3Division of Interventional Radiology, Department of Radiology, UCLA Medical Center, David Geffen School of Medicine at UCLA, Los Angeles, CA 90095, USA.
Abstract
Background: The impact of renal function on hepatic encephalopathy (HE) following transjugular intrahepatic portosystemic shunt (TIPS) placement for refractory ascites is poorly understood. We investigated the role of renal function on HE following TIPS placement.

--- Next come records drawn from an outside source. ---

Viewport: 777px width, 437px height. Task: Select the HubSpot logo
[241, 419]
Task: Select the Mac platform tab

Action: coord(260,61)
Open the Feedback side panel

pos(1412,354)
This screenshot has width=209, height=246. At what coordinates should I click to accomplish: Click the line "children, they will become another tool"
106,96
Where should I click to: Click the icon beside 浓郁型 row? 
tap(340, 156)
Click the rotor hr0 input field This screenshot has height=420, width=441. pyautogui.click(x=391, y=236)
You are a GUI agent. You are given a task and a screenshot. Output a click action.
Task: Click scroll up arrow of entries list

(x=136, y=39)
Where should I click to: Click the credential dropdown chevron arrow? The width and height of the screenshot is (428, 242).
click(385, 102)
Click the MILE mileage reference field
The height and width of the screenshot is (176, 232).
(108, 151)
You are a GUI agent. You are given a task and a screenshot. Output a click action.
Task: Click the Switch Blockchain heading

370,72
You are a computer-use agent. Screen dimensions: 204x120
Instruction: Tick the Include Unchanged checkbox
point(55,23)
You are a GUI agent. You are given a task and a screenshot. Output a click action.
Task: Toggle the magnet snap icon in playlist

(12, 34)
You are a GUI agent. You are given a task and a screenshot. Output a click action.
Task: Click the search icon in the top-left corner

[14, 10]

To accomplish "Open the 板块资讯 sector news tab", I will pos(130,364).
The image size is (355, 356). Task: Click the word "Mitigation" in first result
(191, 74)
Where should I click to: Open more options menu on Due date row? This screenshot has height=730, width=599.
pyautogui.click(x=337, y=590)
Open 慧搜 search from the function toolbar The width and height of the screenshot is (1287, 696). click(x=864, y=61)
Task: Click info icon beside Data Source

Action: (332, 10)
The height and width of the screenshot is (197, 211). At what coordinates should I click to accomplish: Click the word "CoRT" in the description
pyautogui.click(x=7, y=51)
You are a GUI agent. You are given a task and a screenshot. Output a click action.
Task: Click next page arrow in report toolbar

Methods: A retrospective study was performed for patients undergoing TIPS for refractory ascites from 2007-2019. Patients were stratified by GFR at time of TIPS placement and by whether they were on hemodialysis (HD). Chronic kidney disease (CKD) stage 3 or higher was defined as pre-TIPS GFR < 60 for at least 3 months. Logistic regression analyses were used to identify the role of GFR and CKD at time of TIPS placement on HE within 60 days post TIPS placement.
Results: Among 201 TIPS patients for refractory ascites (61% male; mean age 59.1), 78 (39%) patients were in CKD, and 16 (21%) were on HD. Mean GFR at time of TIPS placement was 62.7 ± 28.2 for all non-HD patients (n = 185). Compared with the GFR ≥ 90 group, GFR < 30 or HD (OR, 3.56; 95%CI, 1.19-10.7; p = 0.023) and CKD (OR, 2.52; 95%CI, 1.40-4.53; p = 0.002) at time of TIPS placement were significant predictors of post-TIPS placement HE within 60 days. GFRs between 30-60 and 60-90 were not significant predictors.
Conclusions: In TIPS patients for recurrent ascites, patients with acutely impaired renal function or chronic renal dysfunction were at an increased risk for HE after TIPS.